Overlooking Scope 3 emissions will see beverage sector miss 2050 goals

23 August 2023 Consultancy.uk 4 min. read

The global beverage industry has fallen dangerously behind with its transition to net zero operations, with the sector likely to still be generating 1.2 tonnes of carbon emissions by 2050. However, a new report suggests that if a clear plan were implemented taking aim at Scope 3 emissions, the industry could meet current targets as early as 2028.

As consumers increasingly demand that the companies selling them products and services take more effort to do so without negatively impacting the planet, businesses around the world are looking to reduce their carbon footprints. Even as businesses look to prove their sustainability credentials to increasingly discerning customers, many are failing to track the largest source of their emissions. While companies appear to be acting more consistently on Scope 1 and Scope 2 emissions (direct emissions from buildings or assets owned or controlled by a company; and the use of electricity, heat or steam), many are failing to bring the bigger challenge of Scope 3 emissions to heel.

Indirect Scope 3 emissions occur as a result of the activities of an entity, but from sources not owned or controlled by that entity’s business. A study by Capgemini in 2023 found that while these estimated emissions account for up to 95% of a company’s carbon footprint, and disclosures of them to carbon monitoring schemes rose by more than 50% in the last year, only a third of admitted Scope 3 emissions are actually accounted for in corporate decarbonisation measures – showing a gap between firms’ stated intentions, and their actions.

Overlooking Scope 3 emissions will see beverage sector miss 2050 goals

A new report from Kearney suggests that the impacts of this are particularly evident in the beverages industry. While a growing number of producers in Europe are adopting the continent’s ‘On the way to PlanetProof’ labelling, for example, which is used to certify the use of ‘more sustainable agricultural production’, it is evident most producers are not far enough on that ‘way’. Kearney found the beverage industry emitted 1.5 billion tonnes of CO2 in 2021 – a 2.5% reduction over the course of the previous three years; but that progress will be much too slow to meet the sector’s 2030, or even its 2050 net zero targets.

Currently, the beverage industry – which includes alcohol, soft drinks, hot drinks, dairy and its alternatives – accounts for 3.8% of all global CO2 emissions. At the present rate of reduction, this is unlikely to change in the coming decades – with greenhouse gasses resulting from the industry only plateauing at around 1.2 billion tonnes by 2050.

The targeted 0.2 billion tonnes of CO2 which the beverage sector needs to attain to help put the planet on course for climate change with global warming beneath 1.5C seems a distant prospect already, then. But it needn’t be. According to Kearney, changing course sooner, rather than later, is essential to the sector reaching its targets on time. By 2030, the present path of action will see it 13% behind on targets – but by 2050, it will have fallen short of its goals by 87%.

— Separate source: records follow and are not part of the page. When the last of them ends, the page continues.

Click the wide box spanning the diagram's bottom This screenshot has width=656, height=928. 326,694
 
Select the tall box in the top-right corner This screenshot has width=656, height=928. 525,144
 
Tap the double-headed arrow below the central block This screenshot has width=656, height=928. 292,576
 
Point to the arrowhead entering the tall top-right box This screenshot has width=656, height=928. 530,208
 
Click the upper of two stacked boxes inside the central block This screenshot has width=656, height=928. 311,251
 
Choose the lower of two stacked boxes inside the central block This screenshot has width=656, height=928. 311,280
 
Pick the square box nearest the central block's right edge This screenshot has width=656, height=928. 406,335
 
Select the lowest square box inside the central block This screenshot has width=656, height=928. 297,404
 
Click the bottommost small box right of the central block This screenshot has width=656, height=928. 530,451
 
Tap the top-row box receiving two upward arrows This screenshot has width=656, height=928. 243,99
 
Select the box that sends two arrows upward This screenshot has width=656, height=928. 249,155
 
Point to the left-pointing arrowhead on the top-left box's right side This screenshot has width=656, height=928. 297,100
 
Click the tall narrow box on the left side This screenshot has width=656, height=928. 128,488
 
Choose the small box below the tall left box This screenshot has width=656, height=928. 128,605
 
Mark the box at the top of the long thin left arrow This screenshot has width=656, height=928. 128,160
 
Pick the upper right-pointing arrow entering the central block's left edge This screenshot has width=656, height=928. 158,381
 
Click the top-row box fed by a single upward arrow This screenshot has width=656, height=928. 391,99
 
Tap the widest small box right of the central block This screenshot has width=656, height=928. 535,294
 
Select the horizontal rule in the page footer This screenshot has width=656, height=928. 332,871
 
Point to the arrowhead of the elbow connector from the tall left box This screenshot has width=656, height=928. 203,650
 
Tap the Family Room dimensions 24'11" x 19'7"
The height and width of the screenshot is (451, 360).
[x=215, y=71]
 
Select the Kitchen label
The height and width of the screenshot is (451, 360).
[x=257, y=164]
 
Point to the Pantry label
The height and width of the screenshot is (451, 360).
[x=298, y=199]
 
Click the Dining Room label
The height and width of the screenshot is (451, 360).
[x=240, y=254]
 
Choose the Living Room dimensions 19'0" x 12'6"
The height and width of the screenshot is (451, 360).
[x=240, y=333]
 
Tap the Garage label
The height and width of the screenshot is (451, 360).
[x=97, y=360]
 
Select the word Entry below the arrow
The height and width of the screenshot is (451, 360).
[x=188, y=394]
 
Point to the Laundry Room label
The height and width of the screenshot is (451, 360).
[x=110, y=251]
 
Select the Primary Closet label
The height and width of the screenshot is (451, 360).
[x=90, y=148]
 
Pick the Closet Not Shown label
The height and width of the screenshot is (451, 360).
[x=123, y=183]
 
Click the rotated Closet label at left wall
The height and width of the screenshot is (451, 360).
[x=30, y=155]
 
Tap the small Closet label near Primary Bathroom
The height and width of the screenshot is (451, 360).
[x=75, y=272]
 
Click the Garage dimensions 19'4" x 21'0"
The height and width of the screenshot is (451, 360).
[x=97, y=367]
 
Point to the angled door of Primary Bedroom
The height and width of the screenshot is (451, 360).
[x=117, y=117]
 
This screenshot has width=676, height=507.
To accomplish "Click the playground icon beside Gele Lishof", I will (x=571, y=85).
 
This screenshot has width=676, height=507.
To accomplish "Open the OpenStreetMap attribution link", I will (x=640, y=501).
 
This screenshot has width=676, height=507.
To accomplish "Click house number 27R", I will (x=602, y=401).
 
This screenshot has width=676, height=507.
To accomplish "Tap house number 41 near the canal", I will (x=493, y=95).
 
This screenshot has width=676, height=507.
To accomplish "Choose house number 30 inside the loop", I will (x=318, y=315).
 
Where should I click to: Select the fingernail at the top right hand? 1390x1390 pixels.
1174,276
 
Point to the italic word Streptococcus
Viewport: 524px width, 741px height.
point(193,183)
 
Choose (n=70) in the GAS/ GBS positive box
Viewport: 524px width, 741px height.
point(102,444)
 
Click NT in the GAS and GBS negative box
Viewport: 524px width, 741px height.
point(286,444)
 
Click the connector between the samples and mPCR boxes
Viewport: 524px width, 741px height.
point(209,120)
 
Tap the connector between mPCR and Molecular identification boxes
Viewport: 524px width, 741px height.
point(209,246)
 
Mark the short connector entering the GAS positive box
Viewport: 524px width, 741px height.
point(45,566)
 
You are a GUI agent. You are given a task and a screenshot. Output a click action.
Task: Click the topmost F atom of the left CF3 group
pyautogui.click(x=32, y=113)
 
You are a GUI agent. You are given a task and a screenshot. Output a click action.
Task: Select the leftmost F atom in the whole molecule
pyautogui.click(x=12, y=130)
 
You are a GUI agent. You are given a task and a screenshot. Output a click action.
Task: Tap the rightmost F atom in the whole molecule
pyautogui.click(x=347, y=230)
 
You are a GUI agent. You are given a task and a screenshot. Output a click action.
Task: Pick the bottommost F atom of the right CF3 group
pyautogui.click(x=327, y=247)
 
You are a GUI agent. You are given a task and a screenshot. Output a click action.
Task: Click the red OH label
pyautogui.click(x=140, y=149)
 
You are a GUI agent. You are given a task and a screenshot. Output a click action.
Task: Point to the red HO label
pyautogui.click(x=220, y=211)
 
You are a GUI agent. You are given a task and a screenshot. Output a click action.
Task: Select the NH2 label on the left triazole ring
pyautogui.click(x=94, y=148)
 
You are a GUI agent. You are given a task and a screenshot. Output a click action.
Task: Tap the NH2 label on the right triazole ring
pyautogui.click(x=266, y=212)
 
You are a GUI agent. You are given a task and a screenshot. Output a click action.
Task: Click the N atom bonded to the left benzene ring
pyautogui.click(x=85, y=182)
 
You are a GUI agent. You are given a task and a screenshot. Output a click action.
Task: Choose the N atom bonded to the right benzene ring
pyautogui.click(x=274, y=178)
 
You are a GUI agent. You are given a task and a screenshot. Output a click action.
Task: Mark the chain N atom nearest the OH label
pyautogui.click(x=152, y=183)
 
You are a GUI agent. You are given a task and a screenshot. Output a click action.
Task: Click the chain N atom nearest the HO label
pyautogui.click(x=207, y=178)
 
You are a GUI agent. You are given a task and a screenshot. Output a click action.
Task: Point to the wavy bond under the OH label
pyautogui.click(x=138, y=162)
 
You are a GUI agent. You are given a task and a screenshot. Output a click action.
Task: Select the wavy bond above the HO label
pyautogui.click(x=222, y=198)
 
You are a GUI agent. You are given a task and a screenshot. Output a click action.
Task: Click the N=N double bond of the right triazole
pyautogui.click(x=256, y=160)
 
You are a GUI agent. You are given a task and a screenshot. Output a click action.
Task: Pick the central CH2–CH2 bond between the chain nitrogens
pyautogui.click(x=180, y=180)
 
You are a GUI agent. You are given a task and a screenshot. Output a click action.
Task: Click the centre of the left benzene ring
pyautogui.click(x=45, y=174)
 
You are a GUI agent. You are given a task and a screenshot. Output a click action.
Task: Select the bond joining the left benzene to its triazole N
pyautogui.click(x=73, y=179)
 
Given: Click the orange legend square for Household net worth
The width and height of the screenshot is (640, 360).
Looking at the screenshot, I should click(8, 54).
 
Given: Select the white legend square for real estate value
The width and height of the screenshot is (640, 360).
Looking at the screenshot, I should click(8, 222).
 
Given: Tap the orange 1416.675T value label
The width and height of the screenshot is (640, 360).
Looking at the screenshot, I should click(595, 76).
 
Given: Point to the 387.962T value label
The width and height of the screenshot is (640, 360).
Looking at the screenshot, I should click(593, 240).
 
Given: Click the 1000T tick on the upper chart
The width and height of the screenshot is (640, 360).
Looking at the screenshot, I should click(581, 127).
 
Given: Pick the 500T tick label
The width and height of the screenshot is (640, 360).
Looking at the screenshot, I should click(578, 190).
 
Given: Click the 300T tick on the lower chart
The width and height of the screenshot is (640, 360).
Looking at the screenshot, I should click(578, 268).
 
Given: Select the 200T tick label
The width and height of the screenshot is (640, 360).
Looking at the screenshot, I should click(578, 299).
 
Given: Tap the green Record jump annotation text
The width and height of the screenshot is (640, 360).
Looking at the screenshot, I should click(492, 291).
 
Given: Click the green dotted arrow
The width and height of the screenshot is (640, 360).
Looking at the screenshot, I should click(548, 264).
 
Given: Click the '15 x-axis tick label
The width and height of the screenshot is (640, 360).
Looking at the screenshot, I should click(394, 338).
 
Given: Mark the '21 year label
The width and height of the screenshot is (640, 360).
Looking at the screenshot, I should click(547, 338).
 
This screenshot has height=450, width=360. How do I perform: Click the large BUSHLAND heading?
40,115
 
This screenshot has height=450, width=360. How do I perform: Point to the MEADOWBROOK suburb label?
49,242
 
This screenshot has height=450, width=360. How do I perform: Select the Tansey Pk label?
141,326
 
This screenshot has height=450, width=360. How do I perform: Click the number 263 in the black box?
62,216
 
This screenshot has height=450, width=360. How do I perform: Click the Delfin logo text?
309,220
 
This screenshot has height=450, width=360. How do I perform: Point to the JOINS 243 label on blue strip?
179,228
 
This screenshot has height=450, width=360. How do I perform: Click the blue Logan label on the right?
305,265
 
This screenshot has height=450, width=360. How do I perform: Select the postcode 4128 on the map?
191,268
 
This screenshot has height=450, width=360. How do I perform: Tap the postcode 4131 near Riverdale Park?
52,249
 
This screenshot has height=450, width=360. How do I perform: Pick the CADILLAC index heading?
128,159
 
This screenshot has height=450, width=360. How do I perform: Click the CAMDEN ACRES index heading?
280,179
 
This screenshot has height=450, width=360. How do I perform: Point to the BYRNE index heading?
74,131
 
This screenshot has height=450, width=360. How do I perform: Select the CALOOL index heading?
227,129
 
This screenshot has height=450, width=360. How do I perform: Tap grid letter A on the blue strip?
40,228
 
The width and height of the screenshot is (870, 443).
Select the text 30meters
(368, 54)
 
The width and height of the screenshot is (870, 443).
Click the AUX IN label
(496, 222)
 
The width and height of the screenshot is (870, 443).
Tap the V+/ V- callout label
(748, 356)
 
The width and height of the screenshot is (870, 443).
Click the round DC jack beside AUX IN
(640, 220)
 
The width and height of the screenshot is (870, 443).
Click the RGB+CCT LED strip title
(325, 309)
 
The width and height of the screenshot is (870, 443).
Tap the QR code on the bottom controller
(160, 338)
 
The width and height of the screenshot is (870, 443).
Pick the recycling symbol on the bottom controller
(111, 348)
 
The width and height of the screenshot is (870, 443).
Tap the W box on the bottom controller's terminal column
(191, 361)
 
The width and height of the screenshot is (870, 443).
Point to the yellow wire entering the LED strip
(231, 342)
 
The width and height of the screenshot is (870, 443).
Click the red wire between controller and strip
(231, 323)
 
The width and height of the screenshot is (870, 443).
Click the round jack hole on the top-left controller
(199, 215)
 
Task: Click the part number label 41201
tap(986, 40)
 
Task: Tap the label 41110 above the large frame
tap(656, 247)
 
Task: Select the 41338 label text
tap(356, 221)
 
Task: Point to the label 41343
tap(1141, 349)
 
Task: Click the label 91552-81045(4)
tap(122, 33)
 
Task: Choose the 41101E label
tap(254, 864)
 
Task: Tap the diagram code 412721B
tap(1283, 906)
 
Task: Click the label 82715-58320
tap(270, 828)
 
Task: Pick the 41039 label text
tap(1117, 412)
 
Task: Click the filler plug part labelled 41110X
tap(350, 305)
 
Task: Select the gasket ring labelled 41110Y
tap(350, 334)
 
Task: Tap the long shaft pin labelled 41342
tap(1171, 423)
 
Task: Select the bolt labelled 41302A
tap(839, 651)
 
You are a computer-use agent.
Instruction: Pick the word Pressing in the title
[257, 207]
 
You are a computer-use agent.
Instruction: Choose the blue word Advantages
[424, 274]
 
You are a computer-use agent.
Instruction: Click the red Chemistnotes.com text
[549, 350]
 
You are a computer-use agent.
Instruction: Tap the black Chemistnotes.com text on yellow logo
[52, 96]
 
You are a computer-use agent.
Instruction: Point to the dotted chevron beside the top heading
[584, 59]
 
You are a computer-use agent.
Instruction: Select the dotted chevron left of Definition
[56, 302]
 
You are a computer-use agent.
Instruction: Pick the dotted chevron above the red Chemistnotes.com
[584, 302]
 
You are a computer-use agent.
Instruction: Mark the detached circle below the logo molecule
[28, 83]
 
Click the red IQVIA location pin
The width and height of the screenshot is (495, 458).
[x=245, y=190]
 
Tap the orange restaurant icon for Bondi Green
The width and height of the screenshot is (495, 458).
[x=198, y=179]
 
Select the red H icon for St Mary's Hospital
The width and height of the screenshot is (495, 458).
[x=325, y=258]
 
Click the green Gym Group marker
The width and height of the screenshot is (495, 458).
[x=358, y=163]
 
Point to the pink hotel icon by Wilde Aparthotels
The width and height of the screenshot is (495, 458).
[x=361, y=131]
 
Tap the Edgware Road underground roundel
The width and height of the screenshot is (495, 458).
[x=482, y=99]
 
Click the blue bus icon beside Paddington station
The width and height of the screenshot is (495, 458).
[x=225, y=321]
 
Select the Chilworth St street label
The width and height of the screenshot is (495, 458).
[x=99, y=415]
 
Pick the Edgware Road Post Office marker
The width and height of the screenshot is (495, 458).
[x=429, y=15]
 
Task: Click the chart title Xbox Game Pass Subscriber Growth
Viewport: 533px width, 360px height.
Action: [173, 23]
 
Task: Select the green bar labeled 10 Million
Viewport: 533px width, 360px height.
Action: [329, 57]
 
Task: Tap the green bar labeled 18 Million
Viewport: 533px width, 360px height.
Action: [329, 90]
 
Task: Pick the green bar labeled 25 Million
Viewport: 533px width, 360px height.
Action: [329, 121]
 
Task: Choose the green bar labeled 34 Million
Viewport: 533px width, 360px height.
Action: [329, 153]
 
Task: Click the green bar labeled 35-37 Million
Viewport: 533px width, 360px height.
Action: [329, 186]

Overlooking Scope 3 emissions will see beverage sector miss 2050 goals

Acting coherently now could see the beverage sector meet its net zero obligations by 2028, the researchers claim – if organisations take aim at their as-yet overlooked Scope 3 emissions. In particular, focusing on reducing emissions related to raw materials and packaging materials could have a huge impact on the industry’s net zero progress.

Kearney’s researchers suggest that emissions from raw materials account for more than a third of beverage companies’ greenhouse gas output – while only 2% of that comes from in-house Scope 1 & 2 emissions. At the same time, almost one-quarter of emissions come from packaging materials, and 96% of that is from Scope 3 emissions. Accounting for these emissions quickly, with comprehensive planning, presents a huge opportunity for beverage operators.

Angela Hultberg, Kearney’s global sustainability director, explained, “It can be easy for companies to become disheartened when they see how much more work there is to do to achieve their net zero ambitions. But there is still much room for optimism, and beverages companies should instead be focusing on the fact that acting now could mean achieving their green objectives ahead of time. Implementing a clear emissions reductions strategy with industry and consumer collaboration at its heart will help not only a business bottom line, but consumers’ pockets too.”